Essa tal de Lei Seca foi a maior praga já inventada para liquidar com os seculares hábitos hidráulicos da gente. Eu até tinha rascunhado uma minuta de habeas corpus preventivo, mas diante dos últimos julgados, desisti de encostar os papéis no Fórum. Vou me acostumar ao duradouro estio, e concordar com o missioneiro Jaime Caetano Braun, quando disse, do alto da sua sabedoria, que até touro se ajoelha.
Sabe aquela cachacinha com butiá, sorvida bem na lenta com a parceria lá no boteco, nas domingueiras matinais? Pode esquecer, caso tenha que ir embora de auto, salvo se for de praça.
A estimada taça de vinho, então, que te fazia um costado de fundamento no almoço um feixe de anos? Foi sucesso, amigo velho, pois o bafão, agora, o condenará ao quinto dos infernos. O melhor mesmo que tens a fazer é ceder o santo vidro ao netinho para experimento da cultura do feijão embebido no chumaço de algodão nas aulas de ciências.
Todo excesso não vale a boia que come. Por exemplo, tenho um veterano companheiro de pesca, recém juntado com uma moça airosa e de tenra idade, que anda tomando viagra como quem come amendoim vendo jogo do seu time na segunda divisão. Já falei para ele: isso não vai dar boa coisa! Ou o sujeito segura na máquina o material bélico, sem fazer uso abusivo do armamento químico, ou dá o ladinho, que a fila anda, nem precisa empurrar.
Quem dirige bêbado, e ainda por cima provoca acidente, tem mesmo é que ferrar, ser preso, algemado e varar uma boa temporada em contato com a grade fria das masmorras bancadas pelo Estado (leia-se nós!). Agora, multar em quase três mil reais e, ainda por cima, suspender a carteira de motorista por doze meses de quem apenas passou um lava-jato de chope na cárie do canino-mestre, ah, isso não é razoável e, muito menos, proporcional. Se bem que uma coisa é inegável: o efeito pedagógico surtiu o efeito desejado pelo legislador, até porque a sanção administrativa é mais gravosa que a penal. As pessoas pensam várias vezes antes de pegar a boleia e sair dirigindo por aí, pois sempre haverá a possibilidade de encontrarem uma barreira fiscalizatória pela frente, e aí já era.

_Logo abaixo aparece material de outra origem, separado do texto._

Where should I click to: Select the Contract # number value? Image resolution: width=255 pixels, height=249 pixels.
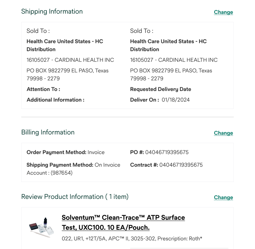click(x=181, y=165)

Aliás, na medida em que o efeito pedagógico funcionou uma beleza no caso dos caras dirigindo bêbados, bem que poderia ser aplicado também um corretivo mais mussiço destinado aos estupradores, latrocidas e assassinos em série, pessoas que de humanos não têm nada (afora, claro, o latifúndio de direitos…), pois eles não nutrem a menor simpatia ou piedade pela vida dos outros, e a tiram como quem troca de camisa depois do banho matinal…
Bom, mas eu fiz todo esse rodeio para dizer que não é fácil o penitente largar do trago assim de supetão, e faço prova do afirmado com dois acontecidos envolvendo pessoas que, de tão boas, já partiram para o céu iluminado de Aldebarã. O primeiro, foi numa pescaria lá no Dioguinho Elwanger, há muito tempo atrás. Era aquele bolor, um mar de álcool inundando o acampamento, em qualquer pelo e quantia. O saudoso Basileu Vargas – pai do nosso Prefeito João Luiz – e que eu tive o orgulho de entrevistar para o Projeto Memória Viva, estava sentado num cepo de três pernas, arrumando as linhas, recuado do vasilhame havia uns dois meses, por recomendação médica, só assistindo o início dos trabalhos daquela corja inveterada de gambás. A “umidade” que ele mais apreciava era cachaça com refrigerante (geralmente Minuano Limão). Lá pelas quebradas, o meu primo Nassif Brum, o Tiau, também conhecido por Até Logo, mimoso a mais não poder, perguntou ao estimado pracinha:
- Seu Basileu, me diga uma coisa, o senhor não tem saudade da rama?
E o velho, mirando o açude, olhar distante, com aquela sua voz doce e mansa:
- Bah, meu filho, se tenho. Tenho muita. Semana passada cheguei a sonhar que estava bebendo uma cana com minuano num balde de querosene…
De outra feita, o Paulo Darci Pontes Brum, o Paulinho do Sivo, como era carinhosamente chamado, um cozinheiro de mão cheia e amigo capa de revista, bebeu de um só golpe uma gelada lá no Bar do Deluy, recém-chegado de uma estiagem de ano e meio, também por sentença de facultativo. Consultado, à sombra da magnólia, sobre as impressões acerca do venerável líquido fermentado que invadira suas entranhas pela cavidade bucal, o Paulinho respondeu com os olhos marejados e pensamento perdido na eternidade, não sem antes pedir a primeira saideira:
– Foi Deus que entrou pra dentro de mim!!!